Ling Han da adım adım gökyüzüne yükseldi. Xu Luo ile yaklaşık aynı yüksekliğe ulaştığında durdu ve ellerini arkasında kavuşturarak durdu.
Altı Gök menzili içindeki tüm güç saldırılarını dağıtabilen İlkel Kaos Göksel Çekirdeği’ne sahipti. Bu nedenle, kalbinde çok fazla avantaja sahipti ve onu hiç ciddiye almadı.
“Zihniyetiniz o kadar da kötü değil,” dedi Xu Luo. “Umarım bu savaştan sonra benim yüzümden travma yaşamazsın.”
Ling Han gülümseyerek, “Bu sözleri aynen iade edeceğim!” dedi.
Xu Luo’nun gülümsemesi kayboldu ve içinde bir parça öfke yükseldi.

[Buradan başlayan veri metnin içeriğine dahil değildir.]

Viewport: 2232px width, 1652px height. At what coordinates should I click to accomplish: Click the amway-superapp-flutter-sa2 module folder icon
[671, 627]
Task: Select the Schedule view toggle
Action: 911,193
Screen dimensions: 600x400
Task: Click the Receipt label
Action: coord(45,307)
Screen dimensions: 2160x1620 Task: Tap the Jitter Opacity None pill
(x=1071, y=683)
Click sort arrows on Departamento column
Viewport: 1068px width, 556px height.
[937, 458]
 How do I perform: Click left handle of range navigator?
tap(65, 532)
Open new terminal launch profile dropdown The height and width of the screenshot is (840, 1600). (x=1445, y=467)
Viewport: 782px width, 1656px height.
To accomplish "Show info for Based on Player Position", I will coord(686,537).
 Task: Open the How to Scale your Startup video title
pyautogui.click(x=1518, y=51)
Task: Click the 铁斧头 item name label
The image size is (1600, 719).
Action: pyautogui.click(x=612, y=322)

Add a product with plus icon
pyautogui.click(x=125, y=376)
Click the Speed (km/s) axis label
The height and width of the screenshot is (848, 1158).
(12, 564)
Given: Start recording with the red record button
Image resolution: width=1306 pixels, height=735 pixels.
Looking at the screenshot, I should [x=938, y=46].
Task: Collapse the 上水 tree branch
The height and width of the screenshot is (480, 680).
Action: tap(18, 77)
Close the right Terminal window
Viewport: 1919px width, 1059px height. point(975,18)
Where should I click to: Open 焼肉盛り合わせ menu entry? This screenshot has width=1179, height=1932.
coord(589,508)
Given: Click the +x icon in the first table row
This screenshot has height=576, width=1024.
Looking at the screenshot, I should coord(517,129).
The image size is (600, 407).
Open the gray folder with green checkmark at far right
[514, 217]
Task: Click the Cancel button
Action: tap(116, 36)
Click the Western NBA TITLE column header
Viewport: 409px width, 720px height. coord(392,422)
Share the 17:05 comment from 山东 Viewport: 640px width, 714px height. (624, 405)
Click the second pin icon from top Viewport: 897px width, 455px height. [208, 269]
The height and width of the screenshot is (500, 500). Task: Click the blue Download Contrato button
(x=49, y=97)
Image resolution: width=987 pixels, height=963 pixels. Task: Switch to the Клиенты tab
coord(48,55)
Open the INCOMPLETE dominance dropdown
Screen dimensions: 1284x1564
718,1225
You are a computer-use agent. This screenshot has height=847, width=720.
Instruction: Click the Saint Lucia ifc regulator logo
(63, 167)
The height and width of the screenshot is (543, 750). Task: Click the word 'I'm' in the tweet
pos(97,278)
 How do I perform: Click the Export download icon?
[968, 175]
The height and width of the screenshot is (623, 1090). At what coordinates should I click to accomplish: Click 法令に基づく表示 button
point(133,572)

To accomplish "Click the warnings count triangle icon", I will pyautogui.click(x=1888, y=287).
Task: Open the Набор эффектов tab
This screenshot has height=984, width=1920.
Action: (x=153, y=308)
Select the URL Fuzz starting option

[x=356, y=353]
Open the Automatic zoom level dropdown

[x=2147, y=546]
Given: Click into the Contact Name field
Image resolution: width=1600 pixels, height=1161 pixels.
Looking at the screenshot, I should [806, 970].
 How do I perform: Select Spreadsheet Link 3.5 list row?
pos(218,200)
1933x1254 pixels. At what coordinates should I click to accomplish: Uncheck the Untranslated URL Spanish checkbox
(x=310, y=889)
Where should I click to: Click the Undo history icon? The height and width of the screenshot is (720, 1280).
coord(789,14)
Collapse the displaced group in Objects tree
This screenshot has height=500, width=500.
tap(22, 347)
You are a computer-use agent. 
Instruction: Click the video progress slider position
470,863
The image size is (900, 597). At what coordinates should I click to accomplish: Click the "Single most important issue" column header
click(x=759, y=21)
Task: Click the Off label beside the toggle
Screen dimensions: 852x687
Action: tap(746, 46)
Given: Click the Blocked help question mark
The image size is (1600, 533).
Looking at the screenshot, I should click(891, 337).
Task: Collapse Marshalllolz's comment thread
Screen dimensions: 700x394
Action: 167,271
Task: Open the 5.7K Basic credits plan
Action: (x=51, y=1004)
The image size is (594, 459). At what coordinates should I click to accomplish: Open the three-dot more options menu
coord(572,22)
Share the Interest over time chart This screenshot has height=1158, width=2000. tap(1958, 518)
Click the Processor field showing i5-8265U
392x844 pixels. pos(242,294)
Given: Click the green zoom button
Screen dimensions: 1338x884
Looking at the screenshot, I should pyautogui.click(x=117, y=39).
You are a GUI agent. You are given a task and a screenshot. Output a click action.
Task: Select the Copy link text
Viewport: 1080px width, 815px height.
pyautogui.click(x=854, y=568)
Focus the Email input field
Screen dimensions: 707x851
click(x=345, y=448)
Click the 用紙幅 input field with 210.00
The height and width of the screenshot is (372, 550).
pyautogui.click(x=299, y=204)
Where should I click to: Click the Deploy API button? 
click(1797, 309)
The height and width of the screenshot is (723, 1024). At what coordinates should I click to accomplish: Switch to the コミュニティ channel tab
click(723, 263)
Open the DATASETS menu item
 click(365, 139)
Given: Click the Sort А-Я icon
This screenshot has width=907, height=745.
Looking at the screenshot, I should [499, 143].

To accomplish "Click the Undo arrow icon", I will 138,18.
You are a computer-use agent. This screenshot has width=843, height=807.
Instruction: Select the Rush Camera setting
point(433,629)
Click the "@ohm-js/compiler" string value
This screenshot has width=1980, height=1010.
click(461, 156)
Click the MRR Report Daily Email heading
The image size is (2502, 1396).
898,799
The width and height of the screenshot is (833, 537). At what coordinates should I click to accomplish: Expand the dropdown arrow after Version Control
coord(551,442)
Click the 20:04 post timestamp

Üst düzey bir dahi olarak, aralarındaki farkın milimetrelerin en küçüğü olduğu söylenebilirdi. Dolayısıyla, Ling Han’dan iki küçük seviye daha üstün olduğu gerçeğini bir kenara bırakırsak, Ling Han Çekirdek Oluşumu Kademesinin son aşamasına çoktan ilerlemiş olsa bile, yine de onun karşısında ezilmesi gerekirdi.
“Humph, senin için neyin iyi olduğunu gerçekten bilmiyorsun!” Ellerini makaslayarak dışarı fırladı ve bir çift altın makas Ling Han’a doğru uçtu. Makaslar mühürlerle kaplıydı ve sonsuz ilahi kudret yaymaya devam ediyordu.
Ling Han gülümsedi ve gelen saldırıyı bir yumrukla karşıladı.
Peng!
Yumruk yere indi ve Ling Han’ın vücudu anında titreyerek geriye doğru kaydı.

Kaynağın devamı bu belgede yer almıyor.